§ Source extract
26/12/2012

Some questions for Laurence Elliott

One artist that caught my attention at this years' Modern Alchemists exhibition was Laurence Elliott. A graduate of Glasgow School of Art, his captivating paintings are a self-deprecating saga of life events and political and social subtext. I wanted to ask him a few questions about his work - below is the correspondence. Laurence's portfolio is available here.
 
'As above, so below' by Laurence Elliott
 
Ruth Hitchens: Is there a rigid process to your work? Do you follow any sort of cursory procedure in order to create paintings?
Laurence Elliott: I basically do what I think most painters and illustrators do. I have an idea and try to keep it as visually simple as possible, but I'm following 11 years worth of tailored new years resolutions which mean that there's more readings there for anyone who pays proper attention and for me to be thoroughly entertained during the sometimes many years struggle to birth these things. 
I try to draw everything on poor quality paper in marker pens, so that I'm left with dots where my hand pauses. I find this very helpful because it means the work can be farmed, combined, etc. [see below.] I always try to have a few drawn versions of anything before I'll think of painting anything. It rarely works the other way round. It has to be funny & serious. I test them out in a range of drugged, low blood sugared and drunken states, to see if I was lying on any level and to see if they'll inspire lyrics. I've got to get my kicks, or how the hell can anyone else!?!

 
'We all fight the grief' by Laurence Elliott
 
R.H: In your portfolio you mention plundering source material from everywhere, are there any particular places or people that have become a part of your work?
L.E.: Of course. I collect a true current crime magazine from Glasgow called the digger and try to find images of the gang that tried to kill my flatmate that God helped me stop and eventually get the money for this laptop. My friend James Dick is a brilliant portrait painter, so when he heard of my fight with the law over my attempted murder, he willingly gave me photographs of Glasgow's procurator fiscal. I use old photographs of myself and family. Myself, because I like the idea of documenting the decay & fall of a 'golden boy'. 
I collect pictures of Jordan's family, real people magazine, Jade Goody & TV drama actors, particularly Ian Beale at Pauline's funeral.
 
R.H.: How was art school? Did you feel the need to shake the experience off when you graduated?
L.E.: Art school was brilliant for finding the people I needed to know. It's an industry. I want to teach because I know my stuff and imagine it'd be mutually beneficial. When I was in 2nd year (3rd in Scotland), Transmission gallery put me in a group show which meant all the other ambitious collegues of mine turned on me with some real venom. When I realised that I'd probably never be able to pay my loan back because of taking it all very seriously and also in jest, there were things I wanted to shake off, but there's a lot I miss about it.

'Crossing the brook' by Laurence Elliott
R.H.: How has this year compared to previous years in your practice? Where can you see it going?

§ Work to complete
a - Rewrite the paragraph of the interview that begins "I try to draw everything on poor quality paper" as a short bulleted list that keeps its main facts.
b - Reproduce everything in the interview from "I try to draw" down to "can anyone else!?!".

§ Material shown
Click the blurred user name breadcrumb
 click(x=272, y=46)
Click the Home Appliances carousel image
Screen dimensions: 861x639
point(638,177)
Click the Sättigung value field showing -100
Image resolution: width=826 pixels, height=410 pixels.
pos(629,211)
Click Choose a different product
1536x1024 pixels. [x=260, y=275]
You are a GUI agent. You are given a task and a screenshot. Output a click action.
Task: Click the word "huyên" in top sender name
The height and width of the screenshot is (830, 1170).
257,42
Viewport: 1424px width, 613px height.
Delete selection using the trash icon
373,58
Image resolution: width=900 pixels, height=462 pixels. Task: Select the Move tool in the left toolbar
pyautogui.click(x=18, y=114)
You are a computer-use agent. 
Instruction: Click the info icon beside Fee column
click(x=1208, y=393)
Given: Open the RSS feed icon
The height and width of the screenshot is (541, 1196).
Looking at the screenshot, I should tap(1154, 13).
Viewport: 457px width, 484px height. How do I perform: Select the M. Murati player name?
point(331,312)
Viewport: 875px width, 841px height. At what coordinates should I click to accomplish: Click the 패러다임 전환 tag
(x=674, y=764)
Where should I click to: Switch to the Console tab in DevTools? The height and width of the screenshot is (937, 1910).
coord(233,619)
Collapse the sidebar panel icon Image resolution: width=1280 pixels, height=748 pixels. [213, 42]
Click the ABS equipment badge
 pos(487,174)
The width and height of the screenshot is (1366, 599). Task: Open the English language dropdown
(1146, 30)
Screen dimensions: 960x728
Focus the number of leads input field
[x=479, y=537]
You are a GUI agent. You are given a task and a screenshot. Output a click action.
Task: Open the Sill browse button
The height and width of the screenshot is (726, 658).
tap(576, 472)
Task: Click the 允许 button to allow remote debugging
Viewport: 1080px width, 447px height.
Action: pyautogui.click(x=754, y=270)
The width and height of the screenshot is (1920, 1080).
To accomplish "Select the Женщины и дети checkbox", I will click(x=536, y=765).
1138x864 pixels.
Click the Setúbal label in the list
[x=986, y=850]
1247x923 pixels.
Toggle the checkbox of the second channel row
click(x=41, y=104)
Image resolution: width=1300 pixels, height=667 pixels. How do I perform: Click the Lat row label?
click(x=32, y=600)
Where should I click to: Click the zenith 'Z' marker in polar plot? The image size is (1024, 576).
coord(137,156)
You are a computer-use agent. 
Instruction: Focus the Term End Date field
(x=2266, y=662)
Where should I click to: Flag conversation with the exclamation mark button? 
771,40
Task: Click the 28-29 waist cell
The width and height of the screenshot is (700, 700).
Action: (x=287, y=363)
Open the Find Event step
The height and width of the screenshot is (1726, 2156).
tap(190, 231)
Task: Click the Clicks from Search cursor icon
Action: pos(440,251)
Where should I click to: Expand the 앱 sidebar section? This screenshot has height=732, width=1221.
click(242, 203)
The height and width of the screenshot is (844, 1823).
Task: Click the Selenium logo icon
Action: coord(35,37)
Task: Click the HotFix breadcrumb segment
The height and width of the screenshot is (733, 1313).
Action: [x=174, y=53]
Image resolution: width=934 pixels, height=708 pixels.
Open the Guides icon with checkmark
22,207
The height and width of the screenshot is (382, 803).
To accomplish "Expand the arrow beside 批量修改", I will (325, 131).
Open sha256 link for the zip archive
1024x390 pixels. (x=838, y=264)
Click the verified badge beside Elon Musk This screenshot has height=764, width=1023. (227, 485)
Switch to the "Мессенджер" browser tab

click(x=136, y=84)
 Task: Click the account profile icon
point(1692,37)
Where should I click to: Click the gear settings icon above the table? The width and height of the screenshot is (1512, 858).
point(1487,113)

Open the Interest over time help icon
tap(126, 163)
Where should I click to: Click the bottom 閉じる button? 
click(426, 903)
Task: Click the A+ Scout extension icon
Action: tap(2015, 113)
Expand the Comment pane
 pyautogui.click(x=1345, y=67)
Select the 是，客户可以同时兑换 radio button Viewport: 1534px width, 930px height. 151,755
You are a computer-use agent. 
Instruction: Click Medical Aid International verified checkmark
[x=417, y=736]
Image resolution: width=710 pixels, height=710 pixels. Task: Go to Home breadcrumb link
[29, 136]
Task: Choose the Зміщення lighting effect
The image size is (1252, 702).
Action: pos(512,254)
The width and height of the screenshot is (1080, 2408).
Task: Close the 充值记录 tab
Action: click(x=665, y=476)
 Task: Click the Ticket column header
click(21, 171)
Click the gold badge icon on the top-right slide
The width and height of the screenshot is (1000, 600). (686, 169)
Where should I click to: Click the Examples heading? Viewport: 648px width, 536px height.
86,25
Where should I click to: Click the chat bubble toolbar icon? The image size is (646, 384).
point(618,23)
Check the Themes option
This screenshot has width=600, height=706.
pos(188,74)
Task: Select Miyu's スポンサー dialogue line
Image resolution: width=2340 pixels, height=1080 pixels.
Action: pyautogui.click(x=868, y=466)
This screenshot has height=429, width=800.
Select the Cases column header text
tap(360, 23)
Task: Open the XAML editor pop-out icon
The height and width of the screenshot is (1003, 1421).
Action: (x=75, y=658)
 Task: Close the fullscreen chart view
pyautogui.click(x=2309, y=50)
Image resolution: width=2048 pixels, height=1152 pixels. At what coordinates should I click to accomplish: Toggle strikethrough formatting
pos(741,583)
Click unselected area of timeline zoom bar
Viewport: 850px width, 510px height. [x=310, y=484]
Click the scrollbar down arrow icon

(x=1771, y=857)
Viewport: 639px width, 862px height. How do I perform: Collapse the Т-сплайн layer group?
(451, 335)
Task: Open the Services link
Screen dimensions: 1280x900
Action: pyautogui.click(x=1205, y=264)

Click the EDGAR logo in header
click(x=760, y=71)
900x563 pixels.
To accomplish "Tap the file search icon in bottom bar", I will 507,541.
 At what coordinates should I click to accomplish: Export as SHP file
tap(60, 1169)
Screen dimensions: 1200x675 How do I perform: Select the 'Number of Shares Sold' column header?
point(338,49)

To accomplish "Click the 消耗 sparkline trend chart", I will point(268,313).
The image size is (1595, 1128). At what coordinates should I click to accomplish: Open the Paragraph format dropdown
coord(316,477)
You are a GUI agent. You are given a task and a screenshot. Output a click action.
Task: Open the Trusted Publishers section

§ Worked solutions
a -
- Draws everything in marker pen on poor-quality paper, which leaves dots wherever his hand pauses.
- Finds this helpful because the work can then be farmed, combined, and so on.
- Always makes a few drawn versions before thinking of painting anything, and it rarely works the other way round.
- Requires each piece to be both funny and serious.
- Tests the drawings while drugged, low on blood sugar and drunk, to see whether he was lying on any level and whether they inspire lyrics.
- Holds that he has to get his own kicks first, or no one else will.

b -
I try to draw everything on poor quality paper in marker pens, so that I'm left with dots where my hand pauses. I find this very helpful because it means the work can be farmed, combined, etc. [see below.] I always try to have a few drawn versions of anything before I'll think of painting anything. It rarely works the other way round. It has to be funny & serious. I test them out in a range of drugged, low blood sugared and drunken states, to see if I was lying on any level and to see if they'll inspire lyrics. I've got to get my kicks, or how the hell can anyone else!?!